Morphological and morphometric study of the superior vestibular nerve trunk in guinea pigs.

The guinea pig has been chosen as a research model for otologic or neuropathic studies due to the relative ease of the cochlea, cochlear nerve, and vestibular nerve dissection. Little data have been reported on the normality of these nerves. The vestibular nerve is composed of the superior vestibular, inferior vestibular, and branch nerves. This study aimed to study the microscopic anatomy of the superior vestibular nerve (SVN) of guinea pigs using light microscopy and to search for normality patterns for use in experimental models in basic otologic research.
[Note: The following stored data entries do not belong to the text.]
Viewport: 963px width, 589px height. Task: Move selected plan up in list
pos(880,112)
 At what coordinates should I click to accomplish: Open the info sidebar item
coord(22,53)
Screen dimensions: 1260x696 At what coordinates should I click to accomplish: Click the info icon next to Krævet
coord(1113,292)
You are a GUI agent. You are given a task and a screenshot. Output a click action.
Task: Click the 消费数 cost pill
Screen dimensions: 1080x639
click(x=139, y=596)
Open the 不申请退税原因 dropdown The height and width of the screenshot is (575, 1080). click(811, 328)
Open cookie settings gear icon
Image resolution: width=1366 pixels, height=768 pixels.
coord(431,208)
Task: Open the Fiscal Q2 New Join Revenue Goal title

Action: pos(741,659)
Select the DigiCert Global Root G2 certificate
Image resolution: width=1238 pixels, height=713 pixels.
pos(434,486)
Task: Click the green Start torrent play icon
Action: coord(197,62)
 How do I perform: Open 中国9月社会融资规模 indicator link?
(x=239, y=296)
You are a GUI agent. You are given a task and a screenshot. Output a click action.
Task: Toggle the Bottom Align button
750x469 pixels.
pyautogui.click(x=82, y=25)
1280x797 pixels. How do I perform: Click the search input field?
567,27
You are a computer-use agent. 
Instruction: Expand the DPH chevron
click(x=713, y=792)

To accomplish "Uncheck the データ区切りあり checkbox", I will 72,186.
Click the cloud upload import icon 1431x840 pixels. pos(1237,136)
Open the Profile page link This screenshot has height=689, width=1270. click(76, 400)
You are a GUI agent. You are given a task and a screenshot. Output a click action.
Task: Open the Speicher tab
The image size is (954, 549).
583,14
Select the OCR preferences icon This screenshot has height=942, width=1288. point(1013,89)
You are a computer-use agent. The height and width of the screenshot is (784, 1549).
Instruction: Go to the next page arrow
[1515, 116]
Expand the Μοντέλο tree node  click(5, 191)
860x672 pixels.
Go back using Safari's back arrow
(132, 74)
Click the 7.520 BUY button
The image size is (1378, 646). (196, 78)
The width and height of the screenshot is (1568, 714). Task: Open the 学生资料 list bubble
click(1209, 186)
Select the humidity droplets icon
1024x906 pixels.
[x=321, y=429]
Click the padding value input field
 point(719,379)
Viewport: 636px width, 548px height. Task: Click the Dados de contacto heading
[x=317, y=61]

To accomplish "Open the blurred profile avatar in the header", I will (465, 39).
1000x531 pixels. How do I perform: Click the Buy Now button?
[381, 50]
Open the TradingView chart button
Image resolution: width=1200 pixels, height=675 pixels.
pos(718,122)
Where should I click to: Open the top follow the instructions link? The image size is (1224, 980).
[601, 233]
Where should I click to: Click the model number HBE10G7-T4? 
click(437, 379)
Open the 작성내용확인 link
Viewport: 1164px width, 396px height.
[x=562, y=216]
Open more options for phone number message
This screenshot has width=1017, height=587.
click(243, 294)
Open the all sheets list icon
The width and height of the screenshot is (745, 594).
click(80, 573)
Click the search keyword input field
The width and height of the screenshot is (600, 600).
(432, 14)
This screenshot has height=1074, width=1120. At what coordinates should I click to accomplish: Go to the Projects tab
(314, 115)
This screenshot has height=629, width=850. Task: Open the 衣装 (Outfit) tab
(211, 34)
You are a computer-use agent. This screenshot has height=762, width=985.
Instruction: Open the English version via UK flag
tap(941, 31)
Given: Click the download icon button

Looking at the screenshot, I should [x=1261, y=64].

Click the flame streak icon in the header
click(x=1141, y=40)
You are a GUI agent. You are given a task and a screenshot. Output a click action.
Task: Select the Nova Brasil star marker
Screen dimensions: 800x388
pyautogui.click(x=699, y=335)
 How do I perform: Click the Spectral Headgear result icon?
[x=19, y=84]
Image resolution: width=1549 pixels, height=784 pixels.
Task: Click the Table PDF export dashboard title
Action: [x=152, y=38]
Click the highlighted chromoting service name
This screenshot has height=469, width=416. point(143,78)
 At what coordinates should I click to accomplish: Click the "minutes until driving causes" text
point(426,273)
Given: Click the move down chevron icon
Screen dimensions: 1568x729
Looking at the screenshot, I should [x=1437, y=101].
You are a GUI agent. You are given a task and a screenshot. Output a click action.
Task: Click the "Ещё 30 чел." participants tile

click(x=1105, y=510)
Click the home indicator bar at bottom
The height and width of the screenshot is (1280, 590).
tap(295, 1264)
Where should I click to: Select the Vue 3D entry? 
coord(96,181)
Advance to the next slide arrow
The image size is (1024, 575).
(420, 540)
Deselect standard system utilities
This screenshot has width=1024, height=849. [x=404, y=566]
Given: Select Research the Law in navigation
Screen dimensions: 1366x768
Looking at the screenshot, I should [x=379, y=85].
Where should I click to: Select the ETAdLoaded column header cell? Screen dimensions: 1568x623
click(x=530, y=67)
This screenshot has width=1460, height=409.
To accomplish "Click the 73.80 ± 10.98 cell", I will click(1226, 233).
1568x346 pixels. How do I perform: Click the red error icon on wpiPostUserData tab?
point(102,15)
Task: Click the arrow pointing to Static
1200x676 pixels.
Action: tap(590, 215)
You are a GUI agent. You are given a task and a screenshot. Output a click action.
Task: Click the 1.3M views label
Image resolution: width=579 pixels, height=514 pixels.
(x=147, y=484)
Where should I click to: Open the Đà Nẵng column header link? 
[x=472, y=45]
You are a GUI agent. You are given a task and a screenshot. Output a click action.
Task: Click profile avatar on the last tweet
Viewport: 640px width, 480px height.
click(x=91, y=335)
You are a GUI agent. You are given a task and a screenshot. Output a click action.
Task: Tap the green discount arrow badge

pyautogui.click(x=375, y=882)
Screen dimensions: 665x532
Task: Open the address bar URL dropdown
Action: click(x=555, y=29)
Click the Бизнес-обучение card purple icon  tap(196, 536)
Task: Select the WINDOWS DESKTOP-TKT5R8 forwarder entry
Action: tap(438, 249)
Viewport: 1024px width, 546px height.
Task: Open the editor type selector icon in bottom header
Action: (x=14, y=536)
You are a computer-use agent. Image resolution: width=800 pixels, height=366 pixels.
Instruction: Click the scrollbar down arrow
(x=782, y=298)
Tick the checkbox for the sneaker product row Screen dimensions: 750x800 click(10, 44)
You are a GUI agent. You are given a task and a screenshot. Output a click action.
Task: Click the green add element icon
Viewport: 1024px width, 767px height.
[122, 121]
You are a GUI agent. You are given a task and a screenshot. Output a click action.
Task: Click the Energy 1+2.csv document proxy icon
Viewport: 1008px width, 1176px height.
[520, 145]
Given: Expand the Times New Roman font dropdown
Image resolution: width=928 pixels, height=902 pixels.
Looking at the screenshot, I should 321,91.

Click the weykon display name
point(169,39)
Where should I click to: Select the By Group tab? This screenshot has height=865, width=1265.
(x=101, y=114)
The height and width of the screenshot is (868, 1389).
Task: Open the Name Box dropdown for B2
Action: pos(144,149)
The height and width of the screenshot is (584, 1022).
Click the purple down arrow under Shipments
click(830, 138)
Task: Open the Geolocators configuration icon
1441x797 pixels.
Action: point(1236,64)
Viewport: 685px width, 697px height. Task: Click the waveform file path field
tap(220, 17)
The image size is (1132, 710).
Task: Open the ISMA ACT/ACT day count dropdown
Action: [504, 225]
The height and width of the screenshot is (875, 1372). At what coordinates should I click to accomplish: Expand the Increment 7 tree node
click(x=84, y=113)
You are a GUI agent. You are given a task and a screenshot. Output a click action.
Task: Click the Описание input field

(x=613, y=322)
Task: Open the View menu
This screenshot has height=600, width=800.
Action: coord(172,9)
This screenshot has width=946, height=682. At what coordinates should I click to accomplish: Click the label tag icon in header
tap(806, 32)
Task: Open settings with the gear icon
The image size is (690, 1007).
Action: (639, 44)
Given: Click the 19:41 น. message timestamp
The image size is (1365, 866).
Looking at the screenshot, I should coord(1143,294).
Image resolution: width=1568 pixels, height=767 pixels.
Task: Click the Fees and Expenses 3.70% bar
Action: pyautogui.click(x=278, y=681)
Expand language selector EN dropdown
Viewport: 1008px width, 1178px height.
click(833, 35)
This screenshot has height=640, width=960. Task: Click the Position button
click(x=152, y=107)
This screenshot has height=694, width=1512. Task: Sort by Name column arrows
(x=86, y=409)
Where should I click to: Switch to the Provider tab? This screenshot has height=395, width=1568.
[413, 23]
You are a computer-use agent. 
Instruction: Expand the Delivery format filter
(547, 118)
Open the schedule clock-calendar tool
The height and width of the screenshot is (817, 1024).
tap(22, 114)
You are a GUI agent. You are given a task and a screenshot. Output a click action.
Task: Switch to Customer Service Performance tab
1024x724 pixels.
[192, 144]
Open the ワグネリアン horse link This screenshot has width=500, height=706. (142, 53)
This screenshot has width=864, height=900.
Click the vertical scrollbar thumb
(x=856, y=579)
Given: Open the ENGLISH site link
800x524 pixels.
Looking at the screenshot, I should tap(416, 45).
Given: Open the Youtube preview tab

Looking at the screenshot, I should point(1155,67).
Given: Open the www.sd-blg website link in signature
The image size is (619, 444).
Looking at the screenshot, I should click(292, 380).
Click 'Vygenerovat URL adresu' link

We used eight male albino guinea pigs (Cavia porcellus, English strain), weighing between 400 and 500 g. After anesthetizing, the animals were perfused with a fixative solution of 2.5% glutaraldehyde. Dissection was performed by the access method to the temporal bone, coming to the rock and exposing the cochlea and vestibular nerve. The NVS fragments were removed, postfixed in osmium tetroxide, and embedded in the epoxy plastic resin Poly/Bed 812® (Polysciences Inc., Warrington, PA). Semi-thin transverse serial sections (0.5 μm) were made using a microtome MT6000-XL, RMC, Inc. and stained with toluidine blue. Morphology and morphometry were described and evaluated using the KS 400 application (Kontron 2.0, EchingBei, Munich, Germany) by macro, a computer program specially designed and developed for the study of the VIII nerve. The SVN was found to be devoid of epineurium, with only a thin conjunctive tissue layer. The myelin sheath of guinea pigs is relatively thin compared to the sensory and motor nerves found in mammals. The average fascicular area SVN was 0.19 ± 0.05 mm2 , with the largest area found to be 0.24 mm2 and the lowest was 0.12 mm2 . The average number of fibers was 5,753.00 ± 538 fibers. The density of myelinated fibers reached 32,316.08 ± 11,375.29 fibers/mm2 . Its diameter ranged from 1.0 to 9 μm and its peak was 3 μm. The measured results confirm the results of another study, indicating that the methodology is appropriate and reproducible. These findings are important for the evaluation of injured nerves in experimental models of peripheral neuropathy and basic ear disease.